To test a sleeping bag, one starts by putting a special mannequin inside the sleeping bag that has sensors in different parts and that is “dressed” with a thin first layer. This bag is placed on an insulating mat and the manikin is then heated to body temperature and the desired external temperature conditions are simulated. After several hours, the data and sensors are analyzed and it is possible to know very precisely the four different temperature ranges that this test measures.

  •  Upper limit: it is the temperature in which a normal person can sleep without perspiring too much or overheating.
  •  Comfort temperature: it is the temperature in which a normal woman can sleep without the need for a coat for 8 hours without being cold.
  •  Comfort limit: it is the temperature in which a normal man can sleep without having to put on more clothes and without being cold.
  •  Extreme limit: it is the temperature in which a woman can sleep 6 hours without risk of hypothermia. At this temperature it is very difficult to fall asleep and there is practically no rest.

It is important to understand that this rule is a simulation and that in real life it generally feels colder than the sleeping bag indicates. In other words, if you go with a -9 ° comfort limit jacket and sleep with 9 ° below zero, it is very likely that you will be cold with just a first layer.

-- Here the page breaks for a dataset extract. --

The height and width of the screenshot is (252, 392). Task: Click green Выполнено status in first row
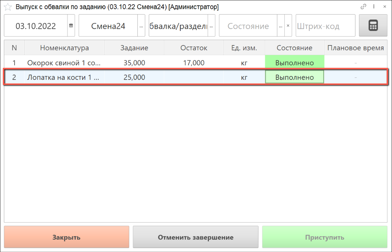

The great advantage that the bags are regulated in their temperature is that once this factor is eliminated, the bag can be chosen according to the other characteristics. That is, if I have four bags that have the same temperature range, I can see which one weighs less, which one compacts the most, or which one has the best weight, compaction and price ratio and thus make a smarter purchase.

Construction of a sleeping bag

There are two fundamental aspects in the construction of a sleeping bag, one is the way the bag is going to have and the other is the way the bag is going to be built.

 Shape of a sleeping bag

 The shape of the sleeping bag will determine the use to which it will be put.

For warm nights of camping in summer or sleeping in the house of the grandparents during the holidays, a rectangular bag will be more comfortable, since it will allow you to sleep in a more similar way to being in a bed. They have the disadvantage that it cannot be closed at the top because it does not have a hood.

 For any other outing where it may be a little colder, either from a campsite to the high mountains, the bag must be of the Mummy type (in the shape of a sarcophagus), that is, it will have the shape of the body and it will have a hood that covers the head, to have greater insulating power.

 Characteristics of a sleeping bag

 Sleeping bags have some characteristics that make them ideal for withstanding low temperatures.

 Among these can be found:

  • Elasticated drawstring hood
  • Padded collar at shoulder height to seal the bag
  • Interior baffle along the closure to prevent heat from escaping
  • Tape under the zipper to prevent jamming
  • Mummy-shaped design
  • Trapezoidal baffle construction on down-filled bags
  • Double carriage closure or zipper (two way)
 Types of construction of a sleeping bag

Sleeping bags are going to have various ways of being constructed. One of the factors that affect the type of construction is the filling, which can be bird down (Goose or Duck) or synthetic fibers.

In general, the higher the temperature that the sleeping bag will withstand, the simpler its construction will be.

All sleeping bags are built with baffles, which are the divisions that the bags have and is where the filling goes. It is manufactured with baffles to keep the filling evenly distributed and that it does not bunch up leaving segments without filling, which would render the sleeping bag useless.